You might not learn how to shoot from Unreal Tournament, but America's Army will teach you that you should shoot at the center of mass, not headshots, and that precise shots should be done at the top or bottom of your breathing.
The only real life examples I've encountered were:
1. Steering into a turn when traction is lost (hours of racing games apparently made it intuitive for me even though it isn't for others).
2. Friends who did paintball using small group tactics they learned from Rainbow Six.
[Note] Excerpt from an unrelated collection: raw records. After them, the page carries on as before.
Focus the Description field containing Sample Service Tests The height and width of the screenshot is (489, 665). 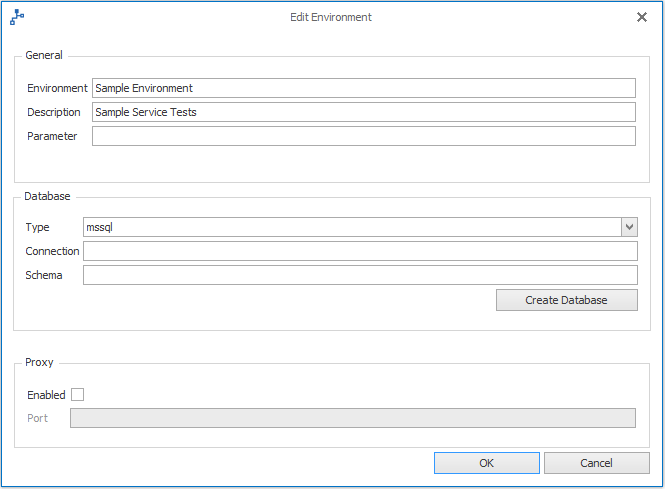pos(363,112)
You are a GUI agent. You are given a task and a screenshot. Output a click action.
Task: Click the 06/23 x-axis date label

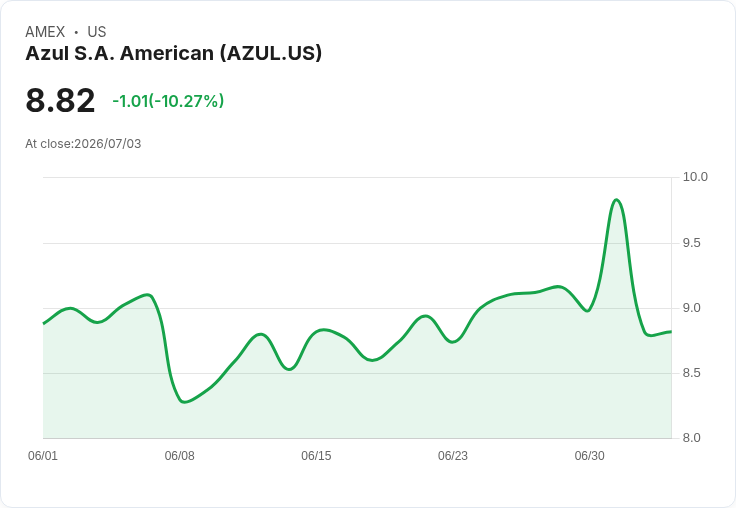click(x=452, y=456)
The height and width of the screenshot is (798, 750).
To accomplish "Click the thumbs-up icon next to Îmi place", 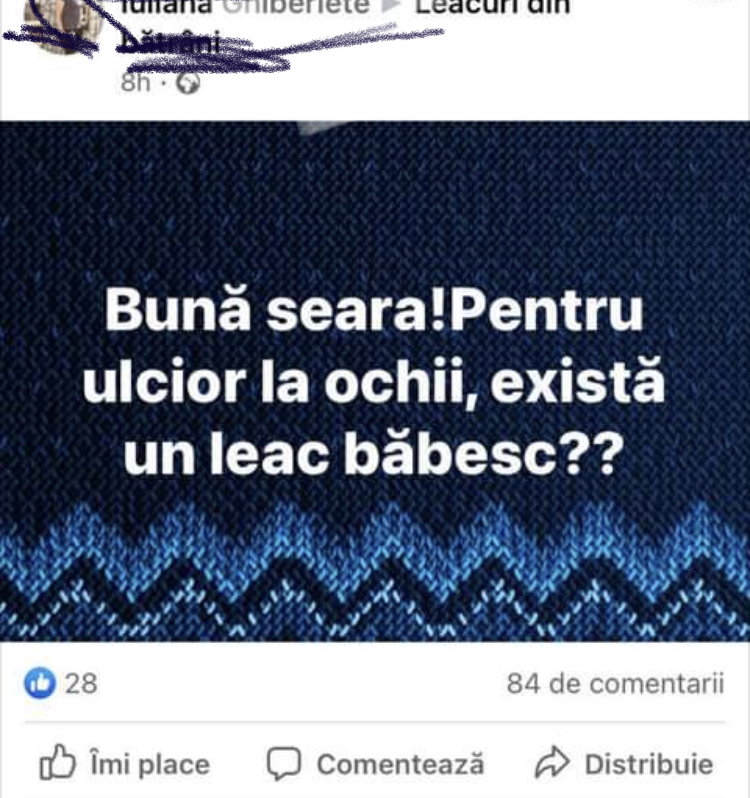I will click(x=57, y=762).
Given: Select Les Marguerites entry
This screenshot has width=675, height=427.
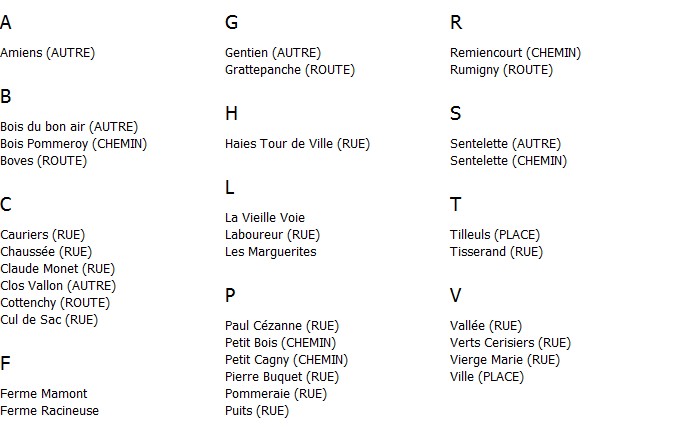Looking at the screenshot, I should [x=270, y=252].
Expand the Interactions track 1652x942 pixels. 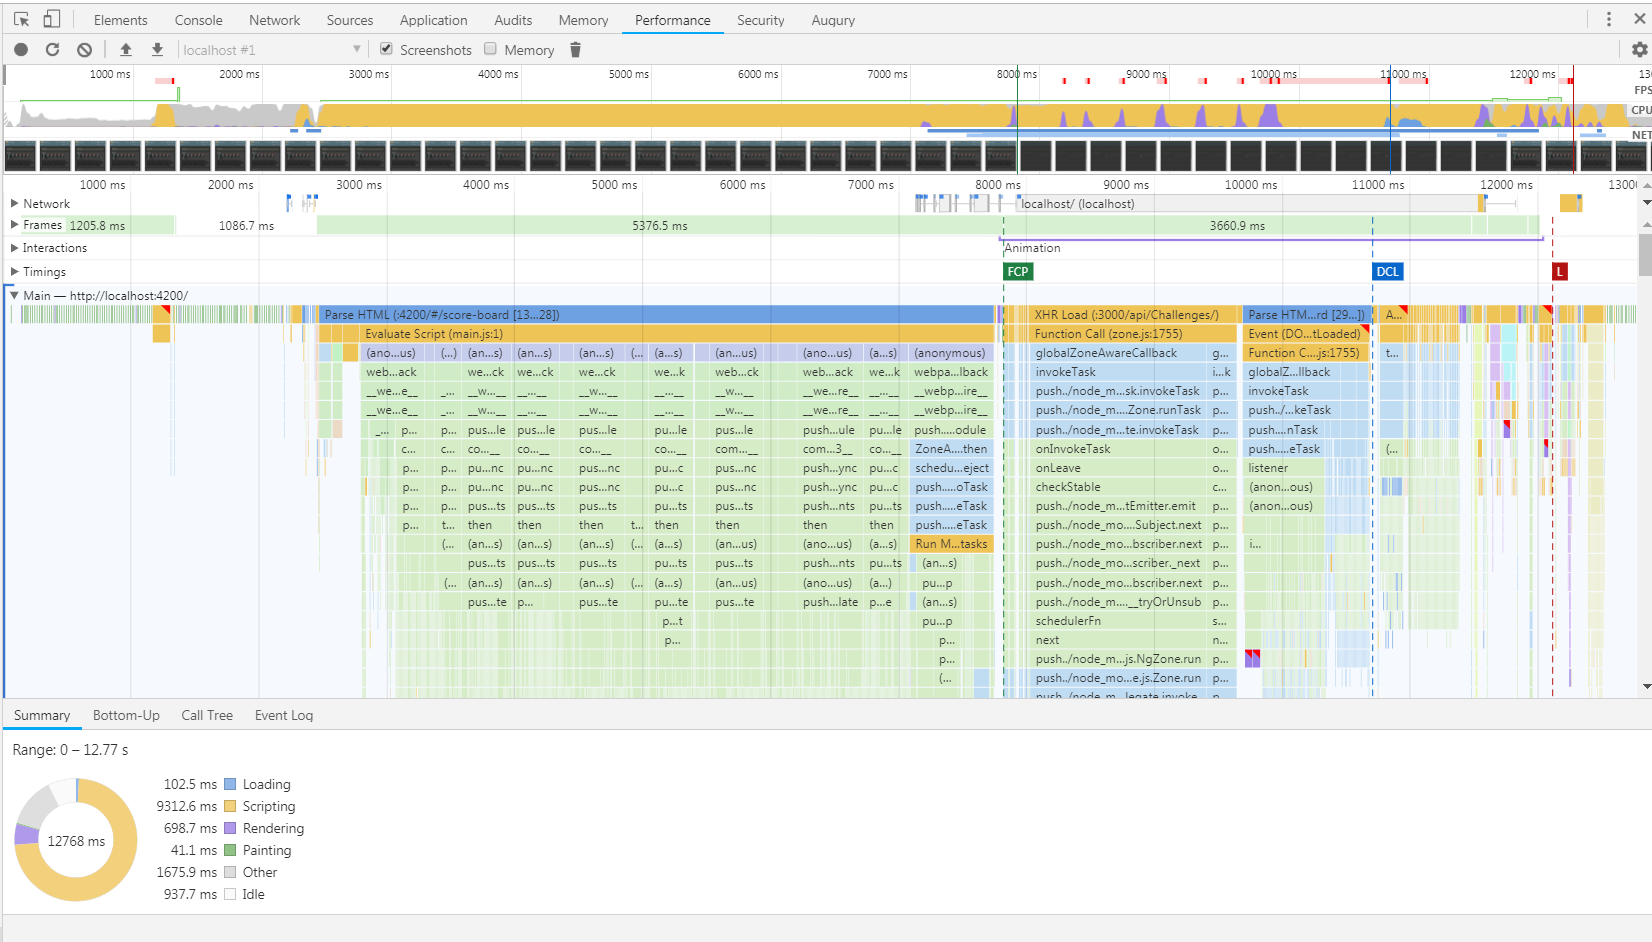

(Score: 2) by GreatAuntAnesthesia on Tuesday November 20 2018, @04:05PM
> The whole idea of the killer training simulator is just a fantasy, if it was real in any way shape or form we would have millions and millions of trained sharpshooters in the world today. We don't.
Disagree.
You don't need to be a highly-trained sharpshooter to commit an atrocity. Training is very important when you're a soldier up against a similarly trained, equipped and prepared military force, but that's not what we're talking about. We're talking about the random murder of unsuspecting innocents. In that context, plenty of force multipliers are readily available (especially in the USA) that make can turn a socially inept GTA fan into a deadly killer with absurd ease. To walk into a cinema or church or school or whatever and kill a bunch of people by indiscriminately spraying bullets around does not require a Navy SEAL skiilset. indeed, the USA thoughtfully schedules weekly mass-shootings to remind us of this fact, and a quick google will provide you with more examples than most people could stomach. And of course it's not just guns, there are plenty of other ways for untrained civilians to kill - look at the use of vehicles as weapons that seems to be coming into vogue. Only basic driving skills and minimal resources required.
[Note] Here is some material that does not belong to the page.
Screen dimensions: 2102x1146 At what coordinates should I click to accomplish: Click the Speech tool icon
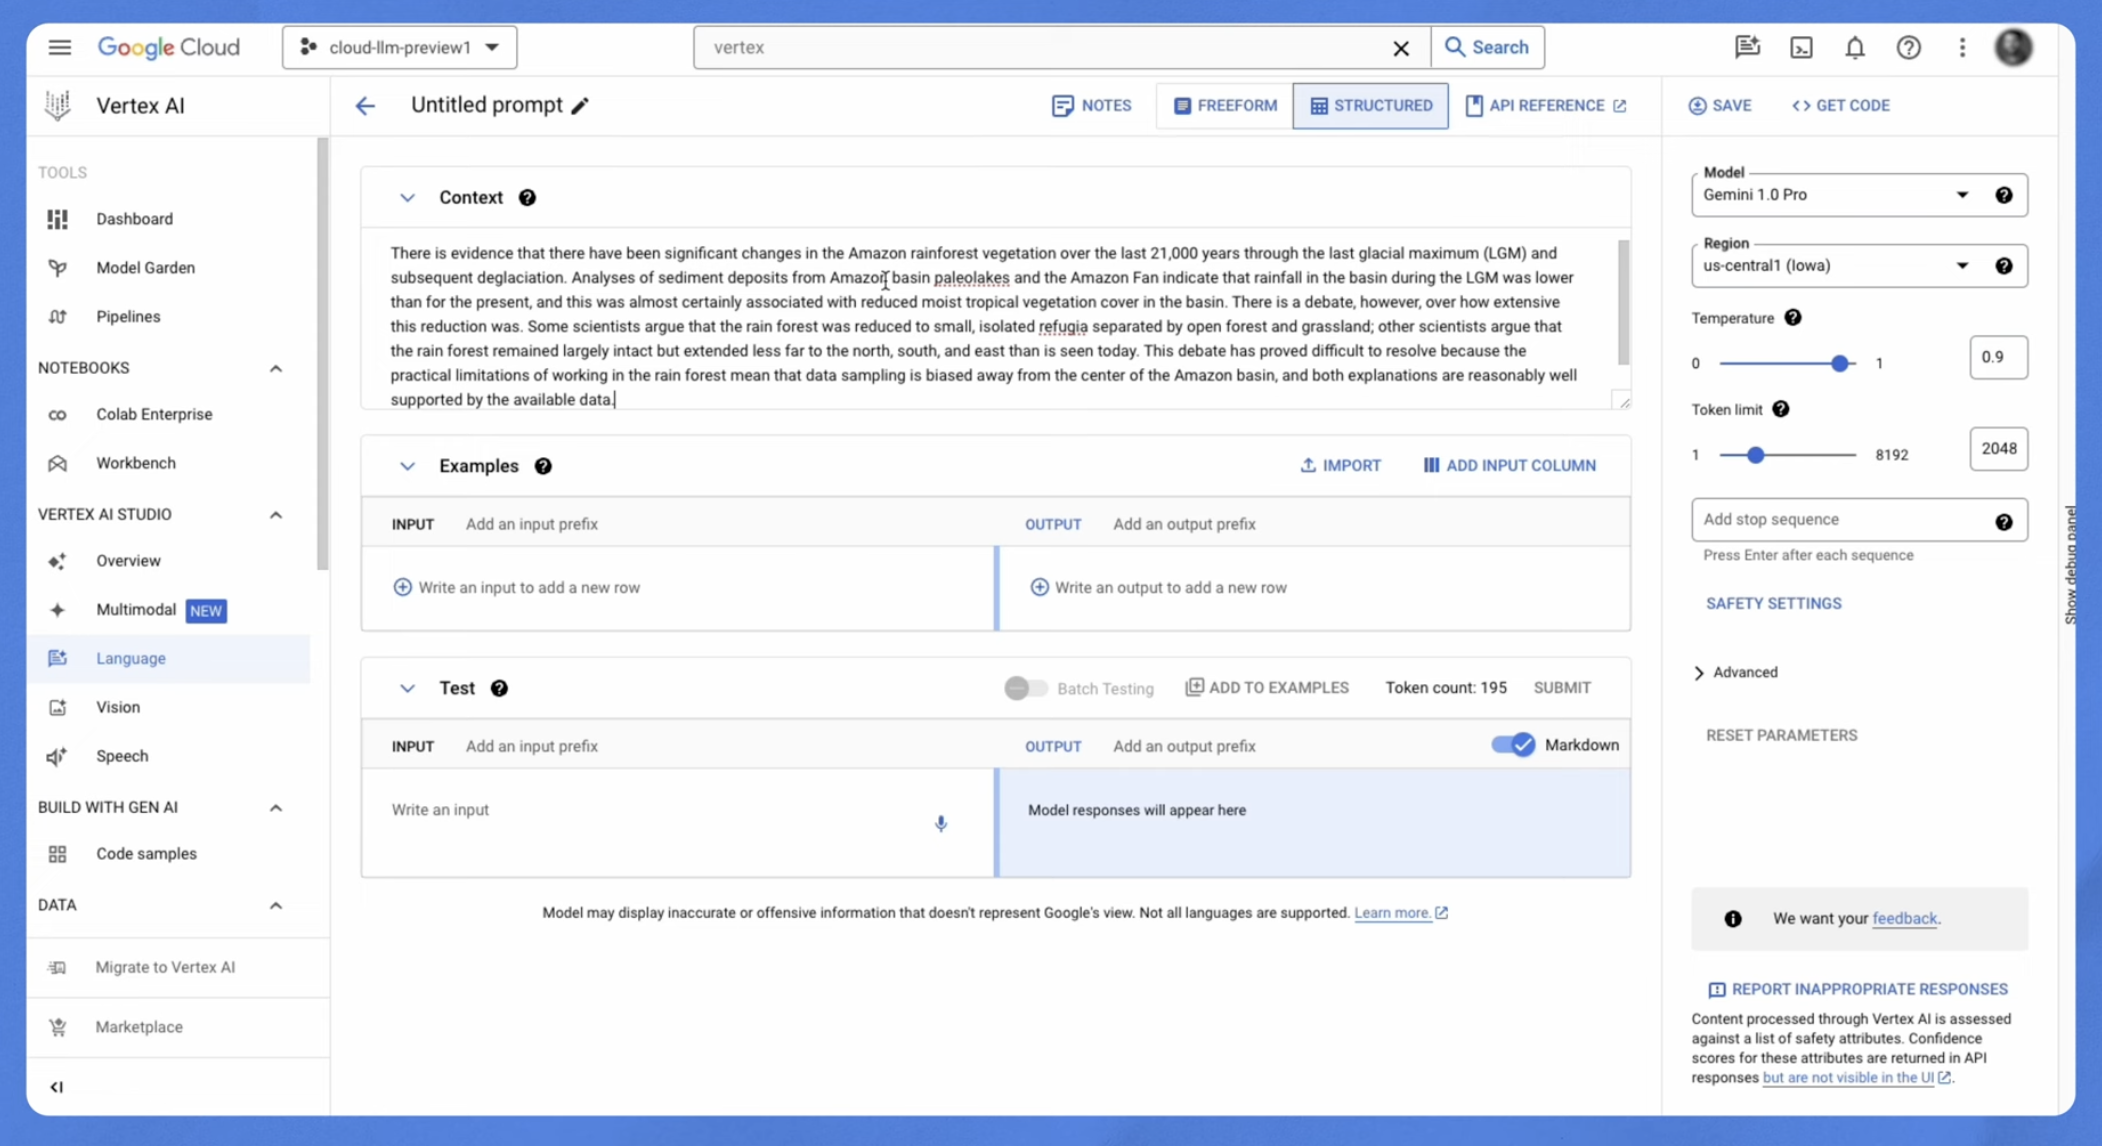coord(56,755)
No, I would argue that the only real thing that separates a regular member of the public from a mass killer is the mindset of wanting to kill and then actually going through with it. That's the only "skill" that needs to be "trained". That's what supposedly requires a "murder simulator". Once someone has that mindset, the acquisition of weapons and the technicalities of using those weapons effectively are mere details. Weapons training might make the difference between six victims and sixty before they are stopped1, but either way you have a killer.
Whether or not violent games actually do train people in this way is the real question being debated in this thread.
1 although in reality these mass killers tend to stop themselves before anyone else can get there in time - so the limiting factor is, once again, the willingness to kill and keep on killing rather than absence of l33t ninja skillz.